Wilson was the first president to criticize the American founding, which he did because the Constitution bristles with delaying and blocking mechanisms, especially the separation of powers. The point of progressivism, say its adherents, is to progress up from the Founders’ fetish with limiting government and restraining majorities. Hence progressives’ animus against the filibuster, which protects minority rights by allowing for the measurement of intensity as well as mere numbers.
Since there have been 50 states, Republicans have never had 60 senators. Democrats have had that many after 11 elections. Both parties are situational ethicists regarding the filibuster — in 2005, a Republican Senate majority threatened to forbid filibusters of judicial nominees during George W. Bush’s administration. It is, however, when filibusters impede the liberal agenda that excited editorials are written and solemn seminars convened to deplore the “constitutional crisis” of a “dysfunctional Congress.”

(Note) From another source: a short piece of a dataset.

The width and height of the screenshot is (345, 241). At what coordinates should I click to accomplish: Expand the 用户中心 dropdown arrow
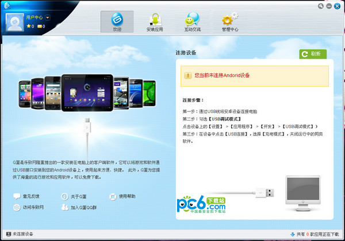click(48, 18)
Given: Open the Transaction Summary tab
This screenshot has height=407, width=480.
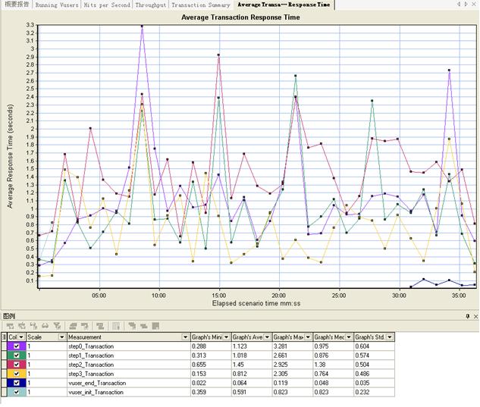Looking at the screenshot, I should pyautogui.click(x=201, y=5).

Recourse to filibusters has increased in tandem with, and partly because of, the 70 times Reid has used a parliamentary device (“filling the tree”) to limit and even deny the minority’s right to offer amendments to legislation. Furthermore, 69 times Reid has bypassed committees, bringing bills written in private directly to the Senate floor without any Republican participation. The filibuster is a means whereby the minority can give an overbearing majority an incentive to compromise. Yet progressives simultaneously complain about the filibuster and the absence of compromise.
Under Senate rules, it takes 67 votes to change the rules. Reid, however, may decide that in January, on the first day of the new session, the supposedly “new” Senate can adopt new rules by a simple majority. This ignores the fact that the Senate, unlike the House, is a continuing body because, with staggered elections, no more than one-third of its members can be new — and not nearly that many ever are new — at any time.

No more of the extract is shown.